Assessing Nigeria’s external borrowing plan: Nigeria’s money market
Nigeria’s President, Muhammadu Buhari re-sent the 2016-2018 external borrowing plan to the National Assembly for consideration and approval. President Buhari is requesting the approval to borrow $29.96 billion. Bankole Odusanya, Head of Fixed Income Trading at United Bank for Africa (UBA) joins CNBC Africa for a focus on Nigeria’s money market.
Fri, 29 Nov 2019 14:27:39 GMT
Disclaimer: The following content is generated automatically by a GPT AI and may not be accurate. To verify the details, please watch the video
AI Generated Summary
- The delicate balance between economic viability and political scrutiny underpins Nigeria's external borrowing plan, as President Buhari seeks approval for a $29.96 billion expansion in debt profile.
- Market dynamics in Nigeria's fixed income market have witnessed a shift, with NTB securities commanding high demand at low yields, while OMO instruments face limited interest and negative real returns.
- Investors are exploring alternative investment avenues amid concerns over diminishing returns, prompting a strategic approach to navigate the dichotomized market structure and regulatory changes.
Nigeria's President, Muhammadu Buhari, has resubmitted the 2016-2018 external borrowing plan to the National Assembly for consideration and approval. The plan seeks approval to borrow a staggering $29.96 billion, with the aim of raising the country's debt profile from $80 billion to approximately $113 billion. Despite the economic rationale behind this move, there has been pushback from legislators due to the lack of a detailed breakdown on how these funds will be allocated. Bankole Odusanya, Head of Fixed Income Trading at United Bank for Africa (UBA), shed light on the complexities of Nigeria's borrowing plan and the prevailing market conditions. With Nigeria's debt currently standing at $80 billion, the proposed expansion has sparked a debate between the economic benefits and political considerations surrounding the borrowing plan.
Odusanya highlighted the low interest rate environment in Nigeria, especially for debt issued by the Ministry of Finance to finance the deficit. While short-term Treasury Bills enjoy low costs, long-term bonds still carry double-digit yields. The rationale behind the President's call to borrow a substantial amount upfront is to invest systematically over time, rather than resorting to fragmented borrowing. This strategic approach aims to mitigate the escalating costs of projects, given Nigeria's inflation rate of 11% and exposure to exchange rate risks for imported materials. However, the lack of transparency regarding project specifics raises concerns about the legitimacy of the borrowing plan.

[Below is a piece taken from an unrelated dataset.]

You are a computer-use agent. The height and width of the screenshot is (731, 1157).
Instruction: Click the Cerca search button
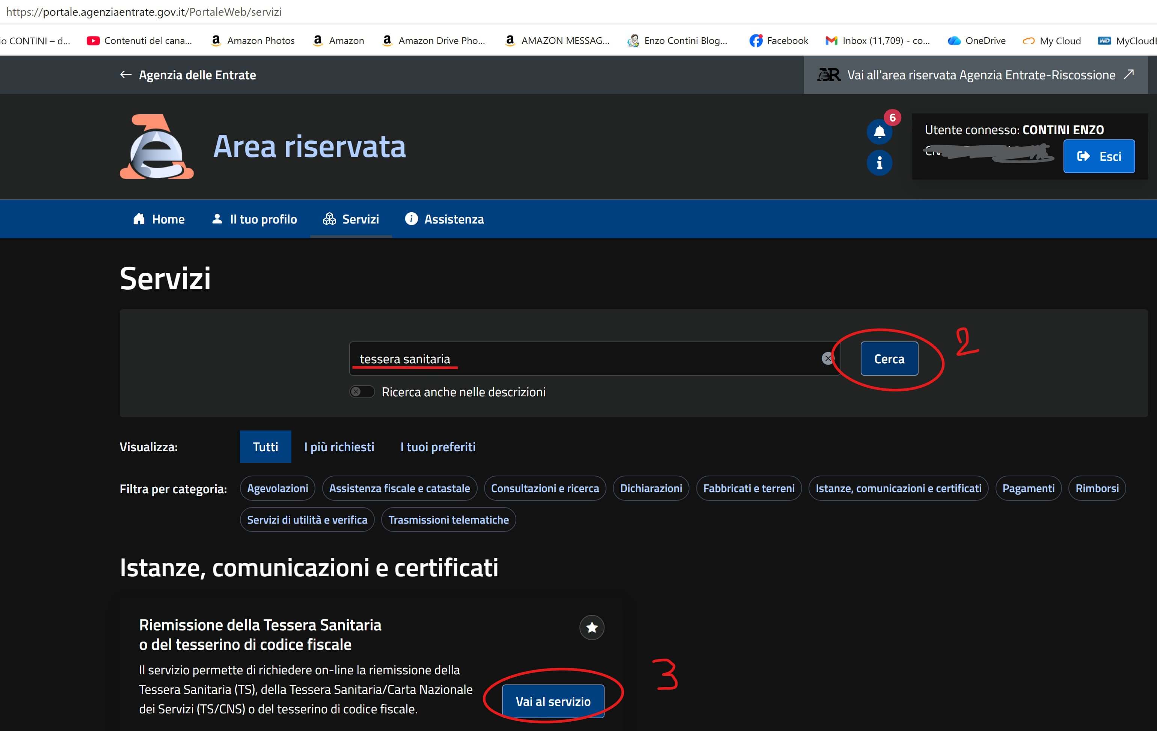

The economic viability of the borrowing plan is juxtaposed with political scrutiny, as legislators demand clarity on the proposed projects and their distribution. The delicate balance between economic growth and political accountability underscores the challenges facing Nigeria's external borrowing strategy. Despite the need for increased debt exposure to fund vital projects, the absence of a comprehensive project blueprint raises apprehensions among stakeholders.
Shifting focus to the market dynamics, Odusanya delved into the recent developments in Nigeria's fixed income market. Following regulatory changes by the Central Bank of Nigeria (CBN) and restrictions on market participants, the market witnessed a shift in trading patterns. The dichotomy between Nigerian Treasury Bills and CBN's Open Market Operations (OMO) instruments created a disparity in demand, with NTB securities enjoying high demand at yields ranging from 6 to 8%, while OMO instruments faced limited interest.

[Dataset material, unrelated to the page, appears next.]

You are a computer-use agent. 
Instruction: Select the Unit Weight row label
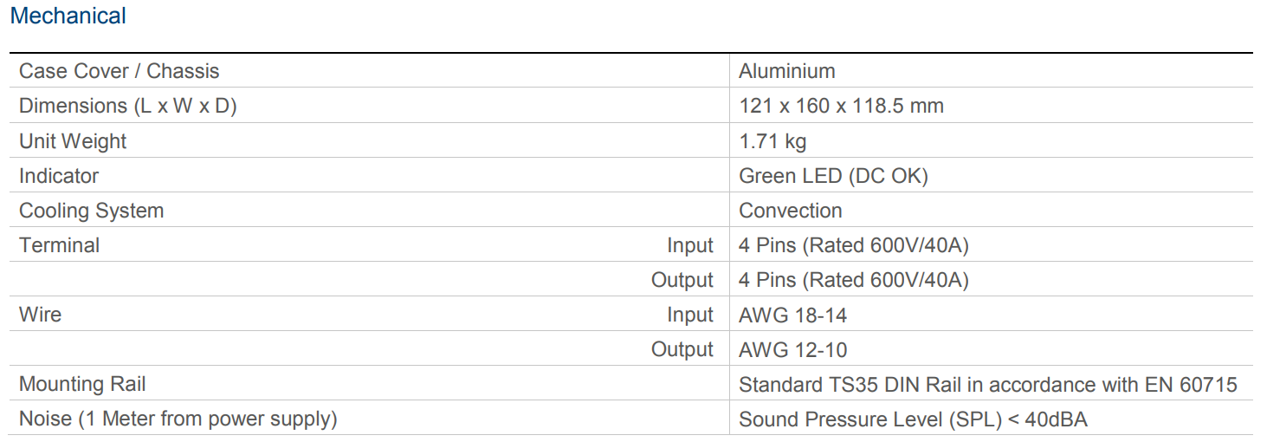tap(73, 141)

The real rate of return on short-tenured instruments turned negative amid inflation rates of 11.6%, prompting investors to explore alternative investment avenues. Concerns over diminishing returns have led investors to seek higher-yield investment options, with a keen eye on capital and asset management offerings. Despite the challenges posed by the current low-interest regime, statutory obligations compel certain investors to engage in Treasury Bill purchases, necessitating a strategic investment approach.
Looking ahead, the market is poised to maintain its dichotomized structure, characterized by low-interest rates on NTB securities and higher yields on OMO instruments, alongside exchange rate stability. As Nigeria navigates the complexities of its borrowing plan and market dynamics, stakeholders are urged to strike a delicate balance between short-term economic gains and long-term sustainability.